The Church of St Nicholas, Rodmersham,
sits on the west side of Church Street at the southern end of the
hamlet. Built from the thirteenth century onwards, Henry II made a
gift of it to the Order of the Hospital of St John of Jerusalem in
the late 1100s. It was subsequently enlarged, reflecting the wealth
and prestige of the order. The fifteenth century tower was described
by a noted writer as 'one of the most beautiful in Kent'. The
interior was sensitively restored in the 1800s.
St Peter & St Paul's Church, Lynsted,
is on the western side of The Street, less than twenty metres south
of the St Paul's Court junction. The hamlet appears not to have had
a church during the compilation of Domesday Book in 1086. One is
mentioned in 1229, however, at which point it was classed as a chapel
of Teynham. The earliest part of the church is the wall under the
tower, which may be as early as 1180. The church bells were cast
between 1597 and 1639.
The north-west tower of four stages was built
in the 1200s, but was built detached from the nave until the
latter was extended to meet it. Much of the main building dates
to the fourteenth century, and the west window is a good example
of that period. The south aisle and pillars are fifteenth century.

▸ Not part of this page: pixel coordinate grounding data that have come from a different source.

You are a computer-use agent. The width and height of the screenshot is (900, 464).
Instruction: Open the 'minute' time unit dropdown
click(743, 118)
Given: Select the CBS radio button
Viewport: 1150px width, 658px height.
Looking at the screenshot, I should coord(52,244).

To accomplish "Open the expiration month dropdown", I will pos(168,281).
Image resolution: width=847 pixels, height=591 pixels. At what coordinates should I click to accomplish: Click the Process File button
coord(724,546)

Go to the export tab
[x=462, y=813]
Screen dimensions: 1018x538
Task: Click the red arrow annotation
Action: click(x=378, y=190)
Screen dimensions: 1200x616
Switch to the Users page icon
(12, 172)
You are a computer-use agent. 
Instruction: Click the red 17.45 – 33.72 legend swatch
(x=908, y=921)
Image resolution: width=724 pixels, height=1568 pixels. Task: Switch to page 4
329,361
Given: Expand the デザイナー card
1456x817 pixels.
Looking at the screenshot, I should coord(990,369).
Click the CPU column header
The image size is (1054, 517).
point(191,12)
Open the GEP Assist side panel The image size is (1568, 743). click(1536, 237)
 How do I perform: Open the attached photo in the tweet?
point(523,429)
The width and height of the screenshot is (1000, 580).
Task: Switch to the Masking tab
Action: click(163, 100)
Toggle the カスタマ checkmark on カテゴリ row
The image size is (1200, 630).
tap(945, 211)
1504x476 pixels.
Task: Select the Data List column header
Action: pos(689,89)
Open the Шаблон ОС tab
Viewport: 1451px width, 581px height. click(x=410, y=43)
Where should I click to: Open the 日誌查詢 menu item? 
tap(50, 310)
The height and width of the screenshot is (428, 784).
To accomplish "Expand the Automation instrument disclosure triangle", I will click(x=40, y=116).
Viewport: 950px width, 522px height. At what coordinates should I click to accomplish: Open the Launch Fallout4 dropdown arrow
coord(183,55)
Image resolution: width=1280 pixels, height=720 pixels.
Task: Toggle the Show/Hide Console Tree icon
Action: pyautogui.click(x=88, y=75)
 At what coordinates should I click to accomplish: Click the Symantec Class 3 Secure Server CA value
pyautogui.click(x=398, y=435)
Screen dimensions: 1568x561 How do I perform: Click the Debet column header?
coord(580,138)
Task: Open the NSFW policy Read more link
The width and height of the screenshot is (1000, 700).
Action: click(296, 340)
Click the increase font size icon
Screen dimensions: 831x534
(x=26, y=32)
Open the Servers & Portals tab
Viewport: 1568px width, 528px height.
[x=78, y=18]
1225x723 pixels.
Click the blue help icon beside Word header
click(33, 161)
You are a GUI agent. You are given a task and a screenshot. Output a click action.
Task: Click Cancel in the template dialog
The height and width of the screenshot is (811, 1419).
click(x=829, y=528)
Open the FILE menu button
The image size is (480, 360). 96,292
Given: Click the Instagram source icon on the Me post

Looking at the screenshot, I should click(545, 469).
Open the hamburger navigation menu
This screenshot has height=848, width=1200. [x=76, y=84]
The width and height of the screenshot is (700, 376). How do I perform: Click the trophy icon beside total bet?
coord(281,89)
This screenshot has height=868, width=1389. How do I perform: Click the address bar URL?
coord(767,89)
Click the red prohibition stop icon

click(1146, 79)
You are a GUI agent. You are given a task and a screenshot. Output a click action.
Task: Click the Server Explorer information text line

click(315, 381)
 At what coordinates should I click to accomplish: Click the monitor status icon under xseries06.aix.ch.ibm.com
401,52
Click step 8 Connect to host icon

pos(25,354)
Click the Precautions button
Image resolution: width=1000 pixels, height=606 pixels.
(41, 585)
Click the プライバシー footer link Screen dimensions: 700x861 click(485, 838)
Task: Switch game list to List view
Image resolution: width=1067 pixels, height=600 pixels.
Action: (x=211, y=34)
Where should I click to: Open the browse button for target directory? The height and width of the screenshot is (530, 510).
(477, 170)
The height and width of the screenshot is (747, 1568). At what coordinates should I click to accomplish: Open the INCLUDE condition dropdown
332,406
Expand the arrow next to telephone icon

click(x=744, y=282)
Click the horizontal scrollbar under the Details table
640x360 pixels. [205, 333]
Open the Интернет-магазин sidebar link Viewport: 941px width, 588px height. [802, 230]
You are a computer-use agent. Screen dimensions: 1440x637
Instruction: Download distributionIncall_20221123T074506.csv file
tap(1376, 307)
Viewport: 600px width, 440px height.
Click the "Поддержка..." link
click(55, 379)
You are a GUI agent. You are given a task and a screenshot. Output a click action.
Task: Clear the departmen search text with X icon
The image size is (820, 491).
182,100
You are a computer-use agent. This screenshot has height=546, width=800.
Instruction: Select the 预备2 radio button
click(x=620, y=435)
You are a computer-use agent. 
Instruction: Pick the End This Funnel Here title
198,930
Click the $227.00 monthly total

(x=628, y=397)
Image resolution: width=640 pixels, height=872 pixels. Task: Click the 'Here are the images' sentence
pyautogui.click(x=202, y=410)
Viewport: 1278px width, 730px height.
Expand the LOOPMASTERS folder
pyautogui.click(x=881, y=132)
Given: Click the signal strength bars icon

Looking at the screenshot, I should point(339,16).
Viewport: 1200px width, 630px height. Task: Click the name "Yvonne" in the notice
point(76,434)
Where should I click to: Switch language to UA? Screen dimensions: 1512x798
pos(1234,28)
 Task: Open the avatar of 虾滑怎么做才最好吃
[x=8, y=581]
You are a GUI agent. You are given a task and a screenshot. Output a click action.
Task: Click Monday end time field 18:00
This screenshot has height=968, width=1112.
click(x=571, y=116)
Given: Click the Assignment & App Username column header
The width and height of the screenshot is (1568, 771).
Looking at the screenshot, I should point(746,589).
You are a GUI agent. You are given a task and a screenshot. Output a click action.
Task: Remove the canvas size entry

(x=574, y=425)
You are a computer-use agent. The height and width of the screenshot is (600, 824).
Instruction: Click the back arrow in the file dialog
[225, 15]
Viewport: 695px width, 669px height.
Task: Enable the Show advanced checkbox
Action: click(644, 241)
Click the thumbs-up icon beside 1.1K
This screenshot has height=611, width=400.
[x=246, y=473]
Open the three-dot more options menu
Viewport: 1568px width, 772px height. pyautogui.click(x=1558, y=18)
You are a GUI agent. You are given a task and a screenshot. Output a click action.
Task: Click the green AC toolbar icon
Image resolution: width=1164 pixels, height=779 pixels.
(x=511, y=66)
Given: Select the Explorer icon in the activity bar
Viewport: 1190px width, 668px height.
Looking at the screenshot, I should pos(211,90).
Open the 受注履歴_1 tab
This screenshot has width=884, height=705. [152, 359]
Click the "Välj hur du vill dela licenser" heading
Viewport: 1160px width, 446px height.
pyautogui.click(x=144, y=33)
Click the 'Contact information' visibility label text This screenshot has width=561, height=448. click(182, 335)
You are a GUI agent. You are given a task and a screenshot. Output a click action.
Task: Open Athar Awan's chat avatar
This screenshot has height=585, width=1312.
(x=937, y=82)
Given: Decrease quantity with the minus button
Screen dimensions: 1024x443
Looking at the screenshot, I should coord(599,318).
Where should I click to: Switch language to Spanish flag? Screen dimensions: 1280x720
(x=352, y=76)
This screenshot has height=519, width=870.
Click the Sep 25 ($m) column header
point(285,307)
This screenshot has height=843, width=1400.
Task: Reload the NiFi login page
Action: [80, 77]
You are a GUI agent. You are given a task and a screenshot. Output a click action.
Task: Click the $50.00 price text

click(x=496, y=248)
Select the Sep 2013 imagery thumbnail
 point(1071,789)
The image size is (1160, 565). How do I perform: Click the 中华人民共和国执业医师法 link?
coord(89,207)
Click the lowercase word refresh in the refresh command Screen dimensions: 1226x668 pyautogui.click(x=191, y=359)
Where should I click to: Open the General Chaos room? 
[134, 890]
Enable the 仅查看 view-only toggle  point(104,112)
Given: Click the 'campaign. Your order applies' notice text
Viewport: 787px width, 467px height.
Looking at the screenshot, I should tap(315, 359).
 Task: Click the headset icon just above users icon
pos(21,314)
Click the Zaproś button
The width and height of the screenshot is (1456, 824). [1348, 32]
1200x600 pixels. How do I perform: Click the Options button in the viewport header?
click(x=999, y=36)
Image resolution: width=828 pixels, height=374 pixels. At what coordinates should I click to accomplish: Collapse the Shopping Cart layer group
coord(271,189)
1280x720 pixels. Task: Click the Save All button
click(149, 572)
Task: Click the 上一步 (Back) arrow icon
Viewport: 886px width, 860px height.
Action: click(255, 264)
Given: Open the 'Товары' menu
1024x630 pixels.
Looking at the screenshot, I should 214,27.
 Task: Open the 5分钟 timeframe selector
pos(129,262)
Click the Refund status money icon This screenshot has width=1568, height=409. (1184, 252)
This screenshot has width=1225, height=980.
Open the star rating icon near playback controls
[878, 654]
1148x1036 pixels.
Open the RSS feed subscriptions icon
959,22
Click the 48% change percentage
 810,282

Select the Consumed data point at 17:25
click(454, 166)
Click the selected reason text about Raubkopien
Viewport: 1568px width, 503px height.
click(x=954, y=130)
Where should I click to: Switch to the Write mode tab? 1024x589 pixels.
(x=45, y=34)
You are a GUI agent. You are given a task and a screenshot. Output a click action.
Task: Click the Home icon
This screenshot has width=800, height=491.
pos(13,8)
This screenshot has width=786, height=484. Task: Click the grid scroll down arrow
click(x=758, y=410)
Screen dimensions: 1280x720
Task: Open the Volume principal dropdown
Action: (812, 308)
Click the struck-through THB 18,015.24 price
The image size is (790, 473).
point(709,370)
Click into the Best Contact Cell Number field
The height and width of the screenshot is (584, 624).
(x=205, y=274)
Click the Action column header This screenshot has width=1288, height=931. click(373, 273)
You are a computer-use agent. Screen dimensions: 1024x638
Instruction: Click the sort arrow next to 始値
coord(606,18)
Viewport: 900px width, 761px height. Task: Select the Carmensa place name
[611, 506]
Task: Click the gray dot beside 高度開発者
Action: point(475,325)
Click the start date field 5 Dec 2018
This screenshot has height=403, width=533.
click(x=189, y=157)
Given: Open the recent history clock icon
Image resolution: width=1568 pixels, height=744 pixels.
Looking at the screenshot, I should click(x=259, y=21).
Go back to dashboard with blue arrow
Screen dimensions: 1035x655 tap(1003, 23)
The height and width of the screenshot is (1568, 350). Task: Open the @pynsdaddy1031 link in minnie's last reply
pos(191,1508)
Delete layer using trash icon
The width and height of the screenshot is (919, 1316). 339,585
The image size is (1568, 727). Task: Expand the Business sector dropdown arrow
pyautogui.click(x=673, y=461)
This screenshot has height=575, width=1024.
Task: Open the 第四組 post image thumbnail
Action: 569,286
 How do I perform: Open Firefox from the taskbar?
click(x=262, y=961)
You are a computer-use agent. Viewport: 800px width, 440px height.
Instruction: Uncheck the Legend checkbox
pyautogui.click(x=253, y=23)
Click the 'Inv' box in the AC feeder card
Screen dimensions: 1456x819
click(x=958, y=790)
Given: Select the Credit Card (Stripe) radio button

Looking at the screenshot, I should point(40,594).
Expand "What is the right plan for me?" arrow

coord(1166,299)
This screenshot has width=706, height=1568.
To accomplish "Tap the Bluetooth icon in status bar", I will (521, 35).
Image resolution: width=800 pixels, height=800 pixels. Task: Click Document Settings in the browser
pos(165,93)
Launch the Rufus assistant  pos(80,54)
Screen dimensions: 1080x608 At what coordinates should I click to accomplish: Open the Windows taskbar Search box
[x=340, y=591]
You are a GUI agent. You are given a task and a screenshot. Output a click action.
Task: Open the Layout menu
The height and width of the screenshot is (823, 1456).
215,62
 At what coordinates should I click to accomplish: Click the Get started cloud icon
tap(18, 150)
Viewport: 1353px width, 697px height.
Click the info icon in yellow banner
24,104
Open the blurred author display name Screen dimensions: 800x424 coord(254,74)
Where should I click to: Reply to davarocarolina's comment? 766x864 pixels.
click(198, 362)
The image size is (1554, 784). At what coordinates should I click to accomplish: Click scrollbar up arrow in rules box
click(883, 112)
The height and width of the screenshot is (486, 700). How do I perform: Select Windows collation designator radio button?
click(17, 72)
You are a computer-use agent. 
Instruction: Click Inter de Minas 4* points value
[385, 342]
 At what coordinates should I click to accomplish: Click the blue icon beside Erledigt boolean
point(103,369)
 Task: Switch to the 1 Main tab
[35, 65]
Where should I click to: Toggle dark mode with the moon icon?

As with many churches post-Reformation, some decline set into the
fabric of the building, but restoration work in the nineteenth
century put right all of the problems.
The Church of St Mary, Norton, is located
a hundred metres or so east of Norton Road and to the north of
Provender Lane, overlooking fields on the edge of the hamlet. The
Domesday Book records three churches in the village of Norton,
although two have since been lost without trace and were possibly
little more than minor chapels. St Mary's Church probably dates to
about 1080, and is also known as 'The Church in the Orchards' (seen
in this photo in 1998).
The church, built close to Norton Court, consists
of nave, narrow chancel, west tower, and modern porch (1872). The
nave and chancel were erected at the same time, probably soon after
the Norman invasion. The chancel seems unusually long for an
eleventh century church, and may have been lengthened in the
thirteenth century. The main entrance was on the north side,
probably because the manor house was in that direction, as were
most of the villagers.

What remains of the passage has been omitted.